### SEÇÃO DE TEXTO
····················
Pub. em 6 de março de 2023
Não é novidade que os médicos e medicas gozam de autonomia profissional, técnica, científica, acadêmica, cultural, etc. Não por acaso, a Lei 12.842/2013, que dispõe sobre o exercício da Medicina, determina em seu artigo 2º, que: “O objeto da atuação do médico é a saúde do ser humano e das coletividades humanas, em benefício da qual deverá agir com o máximo de zelo, com o melhor de sua capacidade profissional e sem discriminação de qualquer natureza”.
Por seu turno, o Código de Ética Médica (CEM), dentre seus princípios fundamentais, normatiza que compete ao médico aprimorar continuamente seus conhecimentos e usar o melhor do progresso científico em benefício do paciente, não podendo, em nenhuma circunstância ou sob nenhum pretexto, renunciar à sua liberdade profissional nem permitir que quaisquer restrições, imposições, disposição estatutária ou regimental de qualquer instituição possam prejudicar a eficiência e a correção de seu trabalho e limitar a sua escolha dos meios cientificamente reconhecidos para o estabelecimento do diagnóstico e execução do tratamento, e ainda, que a medicina deve ser exercida com a utilização dos meios técnicos e científicos disponíveis objetivando sempre os melhores resultados.
····················
### DADOS DE ENTRADA
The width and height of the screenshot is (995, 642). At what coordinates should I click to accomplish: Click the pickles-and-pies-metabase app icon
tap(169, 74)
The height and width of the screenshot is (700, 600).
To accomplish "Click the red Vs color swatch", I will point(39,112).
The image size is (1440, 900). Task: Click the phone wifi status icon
····················
### O QUE PRODUZIR
Transcreva literalmente, do texto sobre a autonomia profissional do médico, o trecho que vai de “Por seu turno, o” até “os melhores resultados.”.

### SOLUÇÃO
Por seu turno, o Código de Ética Médica (CEM), dentre seus princípios fundamentais, normatiza que compete ao médico aprimorar continuamente seus conhecimentos e usar o melhor do progresso científico em benefício do paciente, não podendo, em nenhuma circunstância ou sob nenhum pretexto, renunciar à sua liberdade profissional nem permitir que quaisquer restrições, imposições, disposição estatutária ou regimental de qualquer instituição possam prejudicar a eficiência e a correção de seu trabalho e limitar a sua escolha dos meios cientificamente reconhecidos para o estabelecimento do diagnóstico e execução do tratamento, e ainda, que a medicina deve ser exercida com a utilização dos meios técnicos e científicos disponíveis objetivando sempre os melhores resultados.